Microglia aids brain development and functioning as resident macrophages of CNS, maintaining CNS homeostasis under normal physiological conditions by secreting neurotrophic factors, neuron repairing and remodelling and synaptic pruning.[18] Upon activation by tissue injury or inflammatory stimuli, they polarise towards proinflammatory M1 phenotype (classical) or the protective M2 phenotype.[20] DAMPs released from degrading neurons like neuromelanin, m-calpain, proinflammatory mediators, misfolded or aggregated proteins (α-Syn) and Toll-like receptors (TLRs) signalling prefers the M1 phenotype,[21] a large and amoeboid cell and upregulated major histocompatibility complex (MHC) I and II molecules with augmented proinflammatory mediators (cytokines, chemokines and bioactive lipids) production causing neuronal damage. Thus, the BBB permeability is altered infiltrating brain with circulating leukocytes, boosting local inflammatory response.[22] TNFα interacts with TNFR1activating caspases 1 and 3 causing apoptosis.[23] TNFα hinders c-Rel (neuroprotective NF-κB isoform inhibits SN-dopaminergic neuron apoptosis).[24] NF-κB/c-Rel deficiency causes PD-like prodromal symptoms and progressive pathology in mice.

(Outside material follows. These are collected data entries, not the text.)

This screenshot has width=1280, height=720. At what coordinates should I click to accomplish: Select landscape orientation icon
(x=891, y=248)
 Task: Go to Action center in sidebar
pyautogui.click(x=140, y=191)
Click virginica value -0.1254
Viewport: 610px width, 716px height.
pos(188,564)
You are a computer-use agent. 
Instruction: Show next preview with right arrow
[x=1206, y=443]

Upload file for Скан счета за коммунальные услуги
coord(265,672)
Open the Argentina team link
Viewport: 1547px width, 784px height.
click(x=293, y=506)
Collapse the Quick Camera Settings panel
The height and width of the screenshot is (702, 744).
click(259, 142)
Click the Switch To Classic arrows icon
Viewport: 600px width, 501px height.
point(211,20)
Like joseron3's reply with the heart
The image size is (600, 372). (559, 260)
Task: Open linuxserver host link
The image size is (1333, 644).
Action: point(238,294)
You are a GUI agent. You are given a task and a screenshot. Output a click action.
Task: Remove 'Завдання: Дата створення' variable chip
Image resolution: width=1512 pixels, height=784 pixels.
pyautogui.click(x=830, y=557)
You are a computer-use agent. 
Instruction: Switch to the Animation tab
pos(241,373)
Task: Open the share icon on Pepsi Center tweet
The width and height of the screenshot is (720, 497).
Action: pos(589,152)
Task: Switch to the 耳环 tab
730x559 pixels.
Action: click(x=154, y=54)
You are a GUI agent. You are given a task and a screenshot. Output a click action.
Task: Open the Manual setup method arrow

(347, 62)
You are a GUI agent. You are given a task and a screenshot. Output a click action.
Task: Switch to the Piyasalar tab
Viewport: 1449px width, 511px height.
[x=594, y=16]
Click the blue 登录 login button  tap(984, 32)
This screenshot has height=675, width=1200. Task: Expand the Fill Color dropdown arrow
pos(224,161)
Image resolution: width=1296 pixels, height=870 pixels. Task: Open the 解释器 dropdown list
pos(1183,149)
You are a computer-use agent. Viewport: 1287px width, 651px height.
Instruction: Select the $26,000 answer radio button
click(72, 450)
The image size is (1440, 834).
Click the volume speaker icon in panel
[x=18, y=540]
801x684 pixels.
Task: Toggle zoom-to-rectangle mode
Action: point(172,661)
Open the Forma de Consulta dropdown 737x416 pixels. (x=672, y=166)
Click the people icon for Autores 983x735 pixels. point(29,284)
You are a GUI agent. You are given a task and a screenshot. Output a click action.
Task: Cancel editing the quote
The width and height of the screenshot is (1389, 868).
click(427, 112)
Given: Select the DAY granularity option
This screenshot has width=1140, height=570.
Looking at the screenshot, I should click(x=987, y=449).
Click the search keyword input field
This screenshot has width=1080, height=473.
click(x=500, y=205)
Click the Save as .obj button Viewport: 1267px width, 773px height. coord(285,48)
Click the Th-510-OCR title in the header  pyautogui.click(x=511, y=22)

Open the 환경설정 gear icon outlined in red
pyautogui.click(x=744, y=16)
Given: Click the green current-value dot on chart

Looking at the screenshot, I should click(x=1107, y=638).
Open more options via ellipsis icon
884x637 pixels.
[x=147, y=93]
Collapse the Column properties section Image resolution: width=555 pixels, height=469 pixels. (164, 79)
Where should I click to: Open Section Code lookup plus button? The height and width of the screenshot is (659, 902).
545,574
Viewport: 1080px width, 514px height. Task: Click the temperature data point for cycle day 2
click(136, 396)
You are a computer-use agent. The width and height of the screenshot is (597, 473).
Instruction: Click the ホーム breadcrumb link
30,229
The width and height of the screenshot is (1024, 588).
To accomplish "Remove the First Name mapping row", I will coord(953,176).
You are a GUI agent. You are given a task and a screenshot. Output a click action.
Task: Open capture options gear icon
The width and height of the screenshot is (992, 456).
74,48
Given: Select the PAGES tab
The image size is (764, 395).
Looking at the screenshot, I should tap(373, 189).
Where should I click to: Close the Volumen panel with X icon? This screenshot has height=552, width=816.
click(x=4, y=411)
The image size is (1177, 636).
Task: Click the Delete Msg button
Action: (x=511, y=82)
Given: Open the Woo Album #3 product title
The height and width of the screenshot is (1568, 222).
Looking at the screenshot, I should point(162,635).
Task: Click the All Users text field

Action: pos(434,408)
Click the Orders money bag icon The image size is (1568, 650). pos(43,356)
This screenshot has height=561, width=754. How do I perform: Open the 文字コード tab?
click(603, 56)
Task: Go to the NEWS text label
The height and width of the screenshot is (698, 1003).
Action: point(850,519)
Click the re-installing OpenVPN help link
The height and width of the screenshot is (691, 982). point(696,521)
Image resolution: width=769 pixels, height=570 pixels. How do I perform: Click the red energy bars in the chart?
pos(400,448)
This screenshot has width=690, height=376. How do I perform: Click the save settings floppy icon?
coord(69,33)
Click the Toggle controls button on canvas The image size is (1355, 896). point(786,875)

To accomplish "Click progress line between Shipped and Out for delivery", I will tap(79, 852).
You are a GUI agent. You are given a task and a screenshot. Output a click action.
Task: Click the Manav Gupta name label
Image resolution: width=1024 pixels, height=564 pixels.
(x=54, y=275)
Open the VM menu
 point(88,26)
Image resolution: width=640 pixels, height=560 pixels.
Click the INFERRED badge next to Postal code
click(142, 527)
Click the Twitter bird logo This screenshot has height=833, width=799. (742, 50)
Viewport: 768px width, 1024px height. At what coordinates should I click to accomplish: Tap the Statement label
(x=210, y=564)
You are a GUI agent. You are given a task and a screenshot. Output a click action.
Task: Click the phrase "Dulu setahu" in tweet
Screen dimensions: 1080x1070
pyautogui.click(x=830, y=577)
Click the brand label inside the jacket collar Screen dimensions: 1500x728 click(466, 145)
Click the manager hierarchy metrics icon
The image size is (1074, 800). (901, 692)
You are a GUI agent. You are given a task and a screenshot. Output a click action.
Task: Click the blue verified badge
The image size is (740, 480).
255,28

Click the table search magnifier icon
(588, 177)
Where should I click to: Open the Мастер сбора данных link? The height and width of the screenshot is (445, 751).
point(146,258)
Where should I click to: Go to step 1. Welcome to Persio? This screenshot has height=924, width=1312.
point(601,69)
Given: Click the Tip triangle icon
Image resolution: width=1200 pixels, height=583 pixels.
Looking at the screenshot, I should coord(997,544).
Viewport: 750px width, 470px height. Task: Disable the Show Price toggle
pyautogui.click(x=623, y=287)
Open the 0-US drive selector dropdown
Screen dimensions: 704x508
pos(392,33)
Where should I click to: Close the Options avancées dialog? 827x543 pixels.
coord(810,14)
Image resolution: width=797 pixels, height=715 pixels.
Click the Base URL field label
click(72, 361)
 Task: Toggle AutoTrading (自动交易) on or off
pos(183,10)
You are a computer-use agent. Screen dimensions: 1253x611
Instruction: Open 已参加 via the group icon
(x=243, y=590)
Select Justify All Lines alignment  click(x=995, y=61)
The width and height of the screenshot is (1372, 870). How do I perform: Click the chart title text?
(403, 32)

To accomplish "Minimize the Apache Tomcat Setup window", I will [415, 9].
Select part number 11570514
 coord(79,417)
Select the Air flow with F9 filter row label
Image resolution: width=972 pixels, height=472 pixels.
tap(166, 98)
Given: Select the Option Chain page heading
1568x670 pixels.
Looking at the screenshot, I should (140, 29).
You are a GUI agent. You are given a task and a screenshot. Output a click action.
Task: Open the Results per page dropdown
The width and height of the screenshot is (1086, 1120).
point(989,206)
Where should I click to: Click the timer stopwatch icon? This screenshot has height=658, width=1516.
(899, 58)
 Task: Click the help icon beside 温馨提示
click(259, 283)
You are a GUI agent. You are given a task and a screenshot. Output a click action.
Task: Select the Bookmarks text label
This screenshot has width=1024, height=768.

Presence of CXCR4 (chemokine receptor) and CXCL12 (ligand) in PD patients, justifies apoptotic death of neurons via CXCR4-CXCL12 signalling activating caspase 3.[25]

They also induce gene expression of the NADPH oxidase system, reactive nitrogen (nNOS and eNOS, not iNOS) and oxygen species (ROS) production in humans and anti-microbial activity to combat chronic inflammation.[26]

Recurrently activated microglia initiate a feed-forward cycle of neuroinflammation and neurodegeneration by secreting proinflammatory cytokines producing damaged neurons and further activation of microglia.

Most abundant astrocytes form the backbone of neurovascular unit by directly linking neurons with blood vessels. Functionally astrocytes provide lactate for mitochondrial respiration, maintain BBB and its permeability and regulates cerebral blood flow.[27] A1 Astrocyte maintains proper synaptic functions and phagocytosis of neuronal debris or damaged synapse but secrete IL-1α, TNFα, C1q and some unknown neurotoxic factor(s) (M1 analogy), fostering neuron and oligodendrocyte death.A2 astrocytes provide neuroprotection upon ischemia or other neurotrophic factor(s). A1 astrocytes are significantly high in PD patients. Its activation is mostly through M1 microglia intervention.[28], [29]

Among 17 monogenic genes of PD development, 8 (PARK7, SNCA, LRRK2, PINK1, PARK2, GBA, PLA2G6, and ATP13A2) are expressed in astrocytes,[30] including some genes triggering inflammation. DJ1 protein encoding PARK7 gene is involved in signalling, receptor trafficking and also endocytosis. Its disruption or deficiency causes excitotoxicity and compromised TLR3/4-mediated endocytosis leading to proinflammatory cytokine production.[31], [32]

α-Synuclein aggregates were found in neurons as well as astrocytes and evidences show transmission of these aggregates from neurons to astrocytes[33] resulting in amplified ROS production and intercellular adhesion molecule 1 (ICAM1) expression and increased inflammatory cytokine production.[34] Activated senescent astrocytes produce TNFα which bind to TNFR1 and 2 (specific receptors expressed by dopaminergic neurons) and activate proapoptotic machinery.[29]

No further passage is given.